WORK ORDER: Quote the full listing word for word.

RECORDS SHOWN:

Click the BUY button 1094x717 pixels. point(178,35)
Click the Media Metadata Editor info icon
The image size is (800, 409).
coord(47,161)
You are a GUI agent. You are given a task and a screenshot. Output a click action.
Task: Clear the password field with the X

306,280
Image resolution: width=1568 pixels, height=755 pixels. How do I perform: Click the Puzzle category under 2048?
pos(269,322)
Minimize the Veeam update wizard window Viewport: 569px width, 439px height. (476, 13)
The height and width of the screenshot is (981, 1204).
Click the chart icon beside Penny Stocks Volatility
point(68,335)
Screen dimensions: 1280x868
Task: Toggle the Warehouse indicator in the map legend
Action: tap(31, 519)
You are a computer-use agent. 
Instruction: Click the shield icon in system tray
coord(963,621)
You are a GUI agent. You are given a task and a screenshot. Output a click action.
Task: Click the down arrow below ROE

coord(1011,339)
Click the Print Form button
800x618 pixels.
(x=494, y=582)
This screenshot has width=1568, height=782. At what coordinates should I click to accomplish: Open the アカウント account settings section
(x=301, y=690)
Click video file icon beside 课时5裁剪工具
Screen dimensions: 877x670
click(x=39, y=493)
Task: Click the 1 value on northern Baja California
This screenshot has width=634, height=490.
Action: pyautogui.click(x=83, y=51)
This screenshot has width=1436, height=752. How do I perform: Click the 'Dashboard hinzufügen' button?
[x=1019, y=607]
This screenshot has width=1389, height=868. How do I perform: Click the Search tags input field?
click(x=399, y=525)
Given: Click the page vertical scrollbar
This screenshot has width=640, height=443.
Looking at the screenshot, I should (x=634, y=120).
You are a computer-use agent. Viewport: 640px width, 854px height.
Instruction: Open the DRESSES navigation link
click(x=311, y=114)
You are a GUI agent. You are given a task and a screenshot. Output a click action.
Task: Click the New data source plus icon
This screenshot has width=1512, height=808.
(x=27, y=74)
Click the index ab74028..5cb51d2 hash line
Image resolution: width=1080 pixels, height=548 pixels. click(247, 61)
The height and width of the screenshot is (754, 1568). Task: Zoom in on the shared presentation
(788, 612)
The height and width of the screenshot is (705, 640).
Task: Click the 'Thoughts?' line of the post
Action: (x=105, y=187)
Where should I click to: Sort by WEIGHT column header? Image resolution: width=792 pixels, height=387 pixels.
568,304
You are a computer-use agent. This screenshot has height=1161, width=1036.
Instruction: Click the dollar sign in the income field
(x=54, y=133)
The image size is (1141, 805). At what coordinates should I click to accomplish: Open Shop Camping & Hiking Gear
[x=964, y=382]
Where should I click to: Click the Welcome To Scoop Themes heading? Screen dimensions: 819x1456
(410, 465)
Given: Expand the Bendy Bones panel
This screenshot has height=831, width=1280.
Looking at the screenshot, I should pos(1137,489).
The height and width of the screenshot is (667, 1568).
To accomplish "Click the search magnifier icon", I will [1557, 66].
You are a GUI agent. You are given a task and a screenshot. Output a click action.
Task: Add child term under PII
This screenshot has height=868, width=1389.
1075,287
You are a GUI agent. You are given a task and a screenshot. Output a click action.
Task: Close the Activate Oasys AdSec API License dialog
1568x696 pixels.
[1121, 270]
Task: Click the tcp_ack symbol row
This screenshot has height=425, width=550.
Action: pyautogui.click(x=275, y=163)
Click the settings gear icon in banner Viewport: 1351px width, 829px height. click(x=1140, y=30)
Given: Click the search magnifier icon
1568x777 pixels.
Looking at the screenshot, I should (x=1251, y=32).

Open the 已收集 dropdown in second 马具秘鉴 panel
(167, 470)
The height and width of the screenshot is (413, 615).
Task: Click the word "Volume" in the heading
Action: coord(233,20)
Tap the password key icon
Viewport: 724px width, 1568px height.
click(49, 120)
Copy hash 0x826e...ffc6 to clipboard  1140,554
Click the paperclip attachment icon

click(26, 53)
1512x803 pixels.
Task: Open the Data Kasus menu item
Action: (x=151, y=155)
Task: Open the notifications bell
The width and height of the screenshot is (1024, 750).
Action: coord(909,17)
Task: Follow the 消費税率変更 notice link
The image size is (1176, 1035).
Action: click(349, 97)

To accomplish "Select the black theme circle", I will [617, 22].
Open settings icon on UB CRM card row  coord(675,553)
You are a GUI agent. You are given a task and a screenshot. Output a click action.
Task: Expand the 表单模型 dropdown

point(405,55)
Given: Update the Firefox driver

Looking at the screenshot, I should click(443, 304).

RESPONSE FOR THIS EXERCISE:
Click the BUY button 1094x717 pixels. point(178,35)
Click the Media Metadata Editor info icon
The image size is (800, 409).
coord(47,161)
You are a GUI agent. You are given a task and a screenshot. Output a click action.
Task: Clear the password field with the X

306,280
Image resolution: width=1568 pixels, height=755 pixels. How do I perform: Click the Puzzle category under 2048?
pos(269,322)
Minimize the Veeam update wizard window Viewport: 569px width, 439px height. (476, 13)
The height and width of the screenshot is (981, 1204).
Click the chart icon beside Penny Stocks Volatility
point(68,335)
Screen dimensions: 1280x868
Task: Toggle the Warehouse indicator in the map legend
Action: tap(31, 519)
You are a computer-use agent. 
Instruction: Click the shield icon in system tray
coord(963,621)
You are a GUI agent. You are given a task and a screenshot. Output a click action.
Task: Click the down arrow below ROE

coord(1011,339)
Click the Print Form button
800x618 pixels.
(x=494, y=582)
This screenshot has width=1568, height=782. At what coordinates should I click to accomplish: Open the アカウント account settings section
(x=301, y=690)
Click video file icon beside 课时5裁剪工具
Screen dimensions: 877x670
click(x=39, y=493)
Task: Click the 1 value on northern Baja California
This screenshot has width=634, height=490.
Action: pyautogui.click(x=83, y=51)
This screenshot has width=1436, height=752. How do I perform: Click the 'Dashboard hinzufügen' button?
[x=1019, y=607]
This screenshot has width=1389, height=868. How do I perform: Click the Search tags input field?
click(x=399, y=525)
Given: Click the page vertical scrollbar
This screenshot has width=640, height=443.
Looking at the screenshot, I should (x=634, y=120).
You are a computer-use agent. Viewport: 640px width, 854px height.
Instruction: Open the DRESSES navigation link
click(x=311, y=114)
You are a GUI agent. You are given a task and a screenshot. Output a click action.
Task: Click the New data source plus icon
This screenshot has width=1512, height=808.
(x=27, y=74)
Click the index ab74028..5cb51d2 hash line
Image resolution: width=1080 pixels, height=548 pixels. click(247, 61)
The height and width of the screenshot is (754, 1568). Task: Zoom in on the shared presentation
(788, 612)
The height and width of the screenshot is (705, 640).
Task: Click the 'Thoughts?' line of the post
Action: (x=105, y=187)
Where should I click to: Sort by WEIGHT column header? Image resolution: width=792 pixels, height=387 pixels.
568,304
You are a computer-use agent. This screenshot has height=1161, width=1036.
Instruction: Click the dollar sign in the income field
(x=54, y=133)
The image size is (1141, 805). At what coordinates should I click to accomplish: Open Shop Camping & Hiking Gear
[x=964, y=382]
Where should I click to: Click the Welcome To Scoop Themes heading? Screen dimensions: 819x1456
(410, 465)
Given: Expand the Bendy Bones panel
This screenshot has height=831, width=1280.
Looking at the screenshot, I should pos(1137,489).
The height and width of the screenshot is (667, 1568).
To accomplish "Click the search magnifier icon", I will [1557, 66].
You are a GUI agent. You are given a task and a screenshot. Output a click action.
Task: Add child term under PII
This screenshot has height=868, width=1389.
1075,287
You are a GUI agent. You are given a task and a screenshot. Output a click action.
Task: Close the Activate Oasys AdSec API License dialog
1568x696 pixels.
[1121, 270]
Task: Click the tcp_ack symbol row
This screenshot has height=425, width=550.
Action: pyautogui.click(x=275, y=163)
Click the settings gear icon in banner Viewport: 1351px width, 829px height. click(x=1140, y=30)
Given: Click the search magnifier icon
1568x777 pixels.
Looking at the screenshot, I should (x=1251, y=32).

Open the 已收集 dropdown in second 马具秘鉴 panel
(167, 470)
The height and width of the screenshot is (413, 615).
Task: Click the word "Volume" in the heading
Action: coord(233,20)
Tap the password key icon
Viewport: 724px width, 1568px height.
click(49, 120)
Copy hash 0x826e...ffc6 to clipboard  1140,554
Click the paperclip attachment icon

click(26, 53)
1512x803 pixels.
Task: Open the Data Kasus menu item
Action: (x=151, y=155)
Task: Open the notifications bell
The width and height of the screenshot is (1024, 750).
Action: coord(909,17)
Task: Follow the 消費税率変更 notice link
The image size is (1176, 1035).
Action: click(349, 97)

To accomplish "Select the black theme circle", I will [617, 22].
Open settings icon on UB CRM card row  coord(675,553)
You are a GUI agent. You are given a task and a screenshot. Output a click action.
Task: Expand the 表单模型 dropdown

point(405,55)
Given: Update the Firefox driver

Looking at the screenshot, I should click(443, 304).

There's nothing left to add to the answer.